Elena no respondió. Thorpe asintió lentamente.
—Ya veo. Así pues, ¿qué significa el hecho de que no pudieran obtener un ping de respuesta de su teléfono?
—Podría significar muchas cosas. Podría ser algo completamente inocente. Quizás Henry se imaginara que contrataría a alguien como yo y haya cambiado de teléfono.
—¿Pero lo duda?
Elena se encogió de hombros otra vez.
—Habrá un cincuenta por ciento de posibilidades, tal vez más, de que exista una explicación racional a todo esto y de que Henry esté bien.

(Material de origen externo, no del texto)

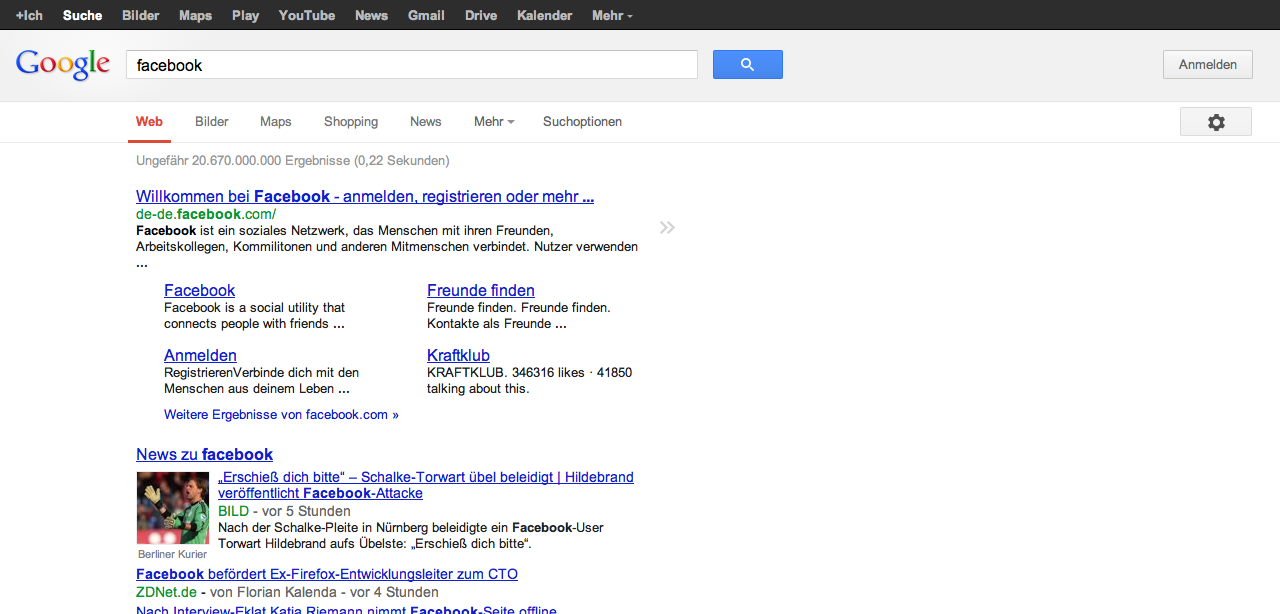
Task: Click into the search box containing facebook
Action: pos(411,65)
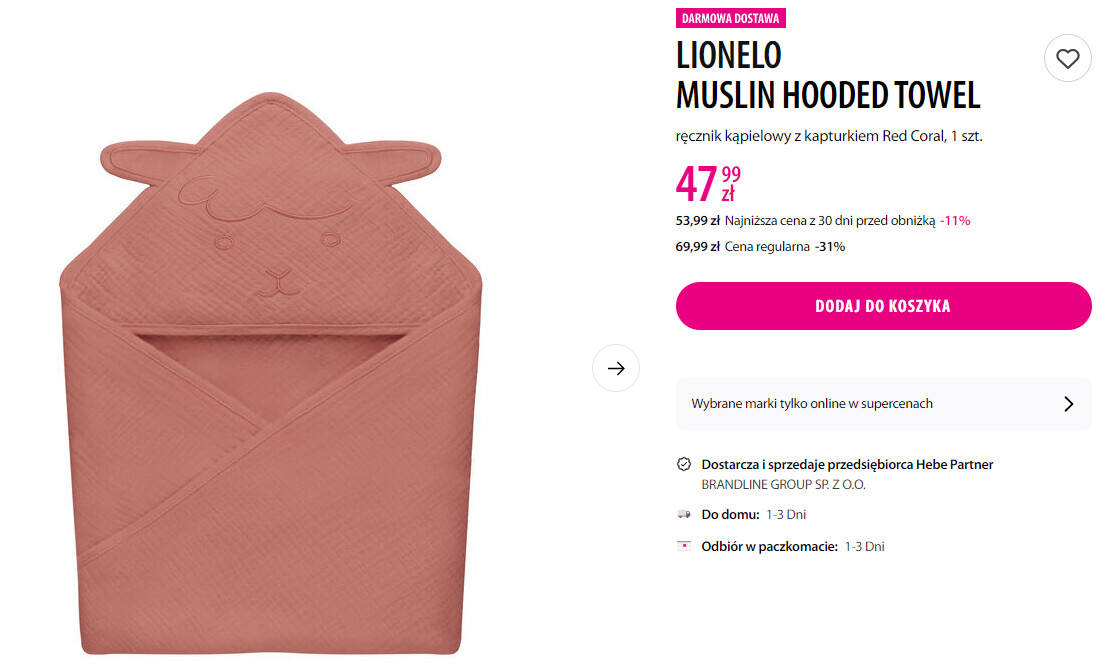
Task: Click the DARMOWA DOSTAWA badge
Action: [730, 18]
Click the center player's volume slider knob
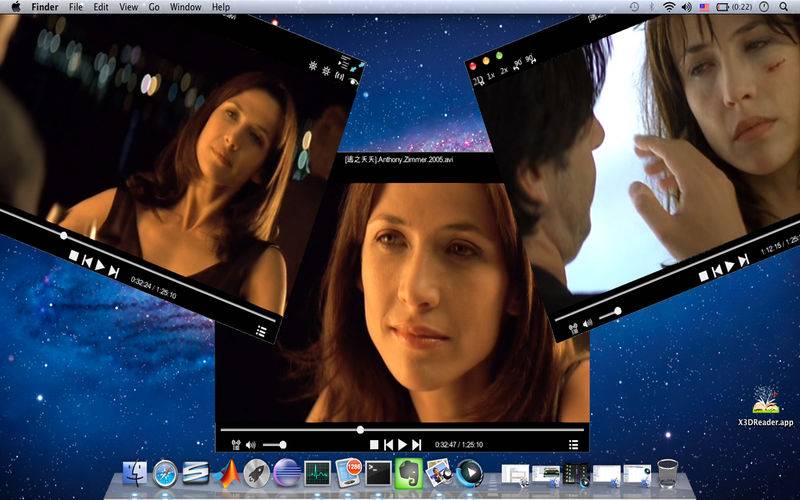 283,445
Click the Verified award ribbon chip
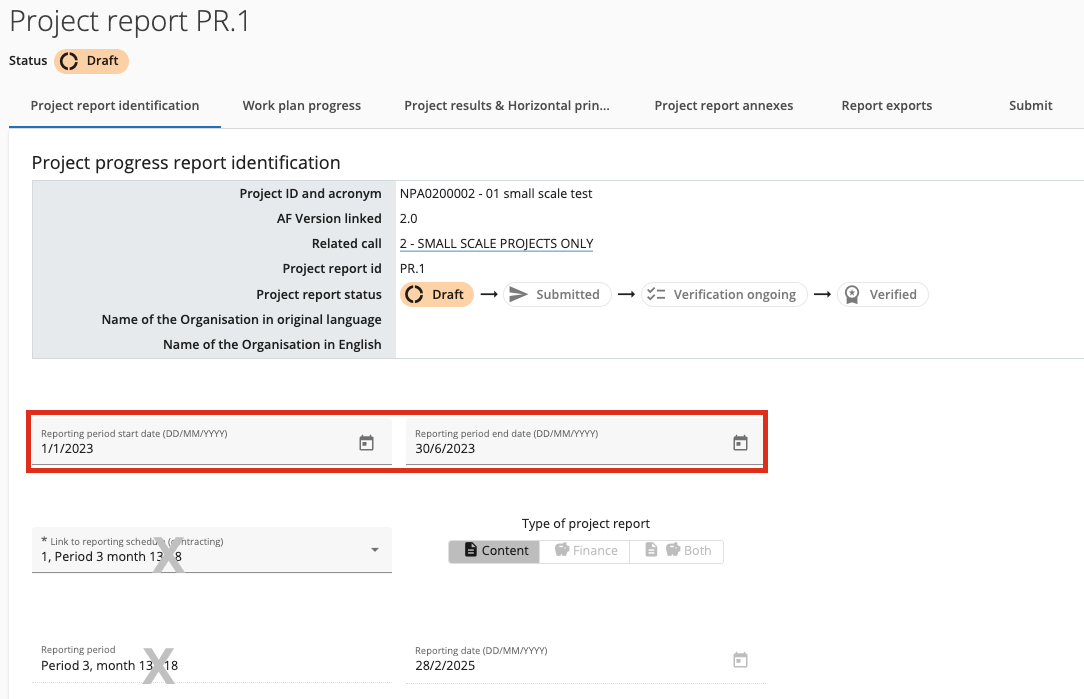The image size is (1084, 699). [x=882, y=295]
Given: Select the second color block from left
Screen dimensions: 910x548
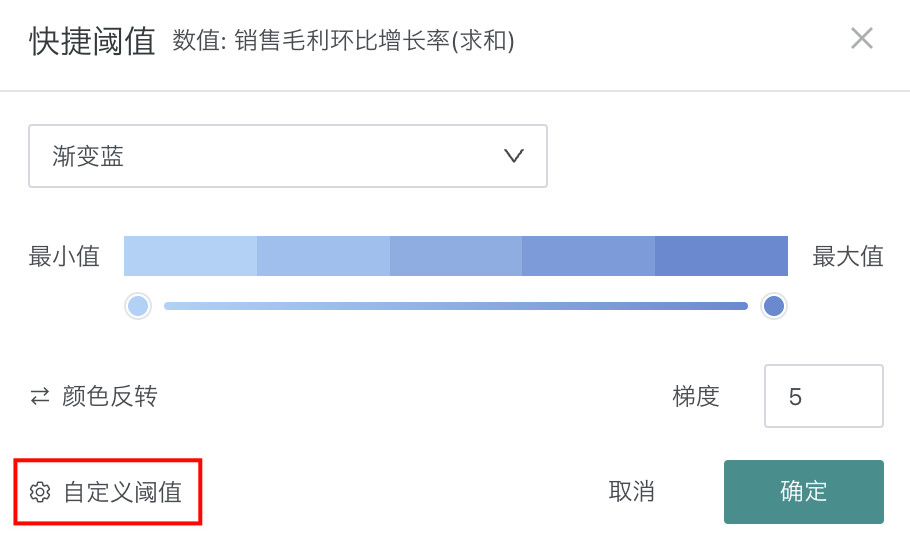Looking at the screenshot, I should (x=323, y=256).
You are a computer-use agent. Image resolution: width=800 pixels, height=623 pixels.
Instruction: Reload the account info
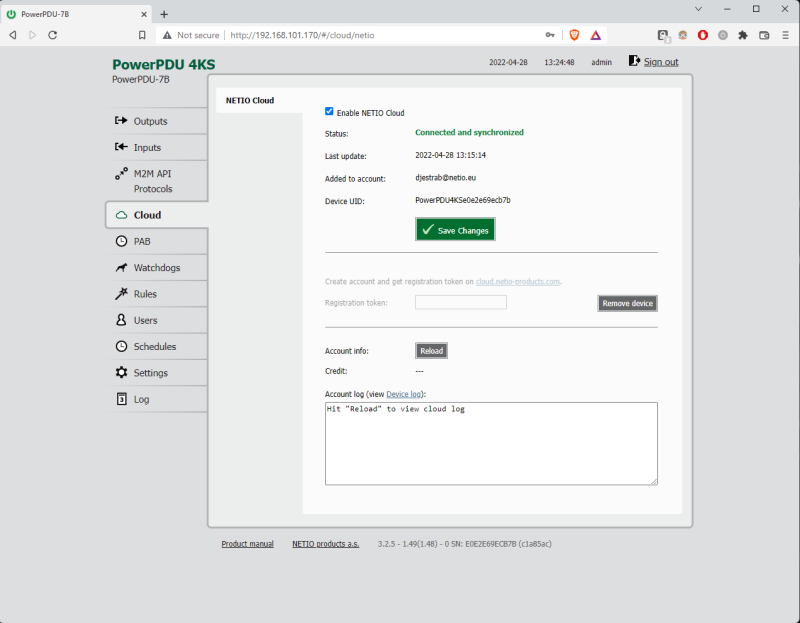click(431, 350)
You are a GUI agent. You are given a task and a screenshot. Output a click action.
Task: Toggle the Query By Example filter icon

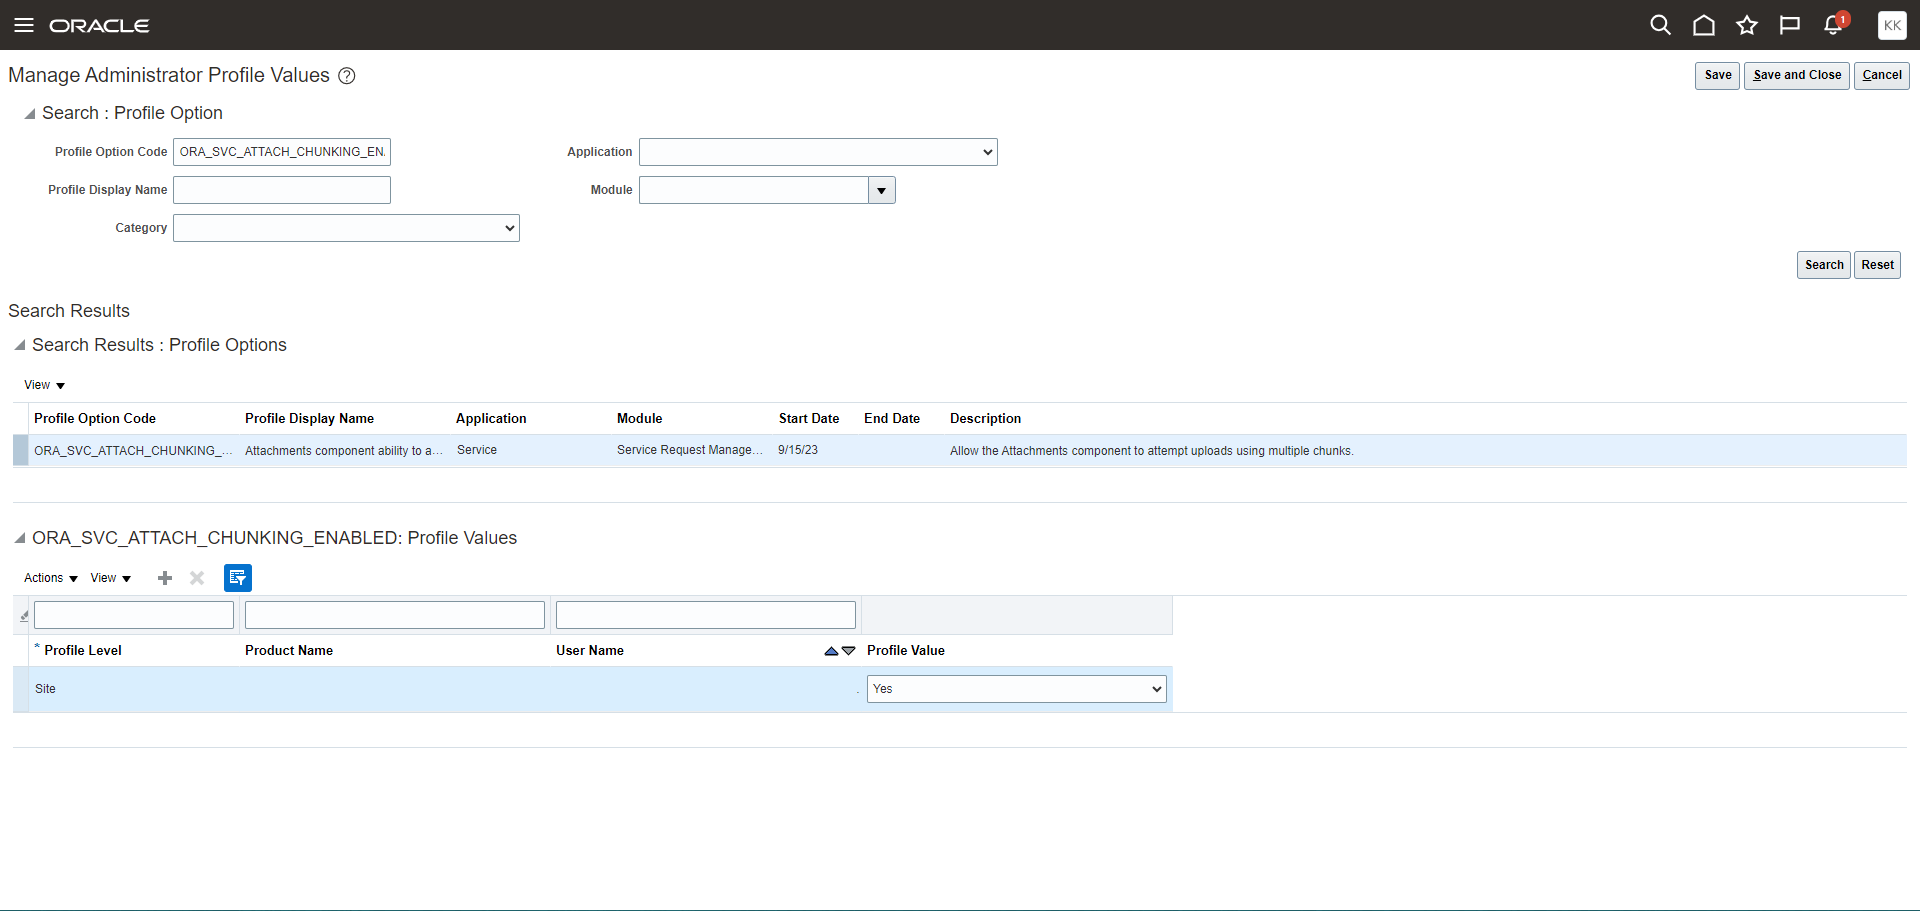tap(237, 578)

—Y aun así, ¿piensa que debería contratarla?
—Uno contrata un seguro contra robos, aunque quizás exista una posibilidad de un 0,5 por ciento de que le entren a robar en casa.
Thorpe asintió.
—Un buen argumento.
—Supongo que vale la pena intentarlo, a pesar de que solo sea por quedarse tranquilo.
Thorpe jugueteó con el teléfono hasta dar con una foto suya, en donde salía más joven, con un bebé en brazos.
—Gretchen... Esa fue mi primera esposa. No podíamos tener hijos. Lo probamos todo. Hormonas, cirugía, tres rondas de fecundación in vitro. Entonces, adoptamos a Henry.
Había una sonrisa en su rostro, aunque fuera de melancolía.
—Y ahora, ¿dónde está Gretchen?
—Murió hace diez años, cuando Henry empezaba el instituto. Fue un duro golpe para él. Yo hice todo lo que pude. De verdad. Me daba cuenta de que se estaba alejando. Me cogí un año sabático para pasar más tiempo con él. Pero cuanto más me acercaba a él...
—Más se alejaba —dijo Elena.
Cuando Thorpe levantó la vista, tenía los ojos húmedos.
—No sé por qué le estoy contando esto.
—Información de contexto. Necesito que me lo cuente todo.
—De todos modos, ya sé cómo suena. Por eso le pedí a Gerald que me encontrara el mejor detective privado de Chicago. ¿Sabe, señorita Ramírez? A pesar de las drogas, a pesar de ese mensaje y de los problemas con Abby, conozco a mi hijo. Y tengo un mal presentimiento. Así de simple. Hay algo que me huele muy mal. ¿Le parece que tiene sentido?
—Sí —dijo en voz baja—. Tiene sentido.
—¿Señorita Ramírez?
—Llámeme Elena.
—Elena, por favor, encuentre a mi hijo.